[Your objective]
Reproduce the lines below exactly as they appear, everything from the line containing "Screen dimensions: 1200x607" down to the line containing "[x=950, y=111]", both of those included.

───── Dataset

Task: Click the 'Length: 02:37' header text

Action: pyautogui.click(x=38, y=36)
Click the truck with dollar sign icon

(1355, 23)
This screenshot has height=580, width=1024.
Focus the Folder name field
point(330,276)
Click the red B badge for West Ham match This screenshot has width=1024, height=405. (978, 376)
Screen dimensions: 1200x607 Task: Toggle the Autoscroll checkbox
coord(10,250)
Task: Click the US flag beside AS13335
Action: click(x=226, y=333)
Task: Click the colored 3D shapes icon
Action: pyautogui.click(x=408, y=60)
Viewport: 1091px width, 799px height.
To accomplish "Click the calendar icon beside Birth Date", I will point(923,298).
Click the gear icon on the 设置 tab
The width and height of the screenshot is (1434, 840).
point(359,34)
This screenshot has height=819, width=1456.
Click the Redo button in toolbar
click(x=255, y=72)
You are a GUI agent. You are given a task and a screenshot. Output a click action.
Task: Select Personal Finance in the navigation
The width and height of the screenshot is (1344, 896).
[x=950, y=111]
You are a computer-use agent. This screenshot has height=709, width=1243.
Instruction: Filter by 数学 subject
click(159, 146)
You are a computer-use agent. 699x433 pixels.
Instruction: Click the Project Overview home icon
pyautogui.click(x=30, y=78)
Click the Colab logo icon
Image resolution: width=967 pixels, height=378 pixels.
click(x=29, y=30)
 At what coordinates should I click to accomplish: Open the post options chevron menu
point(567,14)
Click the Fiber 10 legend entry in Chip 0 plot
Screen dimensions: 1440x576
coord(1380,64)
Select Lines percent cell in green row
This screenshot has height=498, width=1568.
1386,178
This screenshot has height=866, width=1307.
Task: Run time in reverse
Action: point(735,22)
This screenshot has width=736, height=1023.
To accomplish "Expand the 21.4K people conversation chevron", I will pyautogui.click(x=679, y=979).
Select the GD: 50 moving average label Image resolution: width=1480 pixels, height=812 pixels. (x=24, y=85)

──────────

[Task answer]
Screen dimensions: 1200x607 Task: Toggle the Autoscroll checkbox
coord(10,250)
Task: Click the US flag beside AS13335
Action: click(x=226, y=333)
Task: Click the colored 3D shapes icon
Action: pyautogui.click(x=408, y=60)
Viewport: 1091px width, 799px height.
To accomplish "Click the calendar icon beside Birth Date", I will point(923,298).
Click the gear icon on the 设置 tab
The width and height of the screenshot is (1434, 840).
point(359,34)
This screenshot has height=819, width=1456.
Click the Redo button in toolbar
click(x=255, y=72)
You are a GUI agent. You are given a task and a screenshot. Output a click action.
Task: Select Personal Finance in the navigation
The width and height of the screenshot is (1344, 896).
[x=950, y=111]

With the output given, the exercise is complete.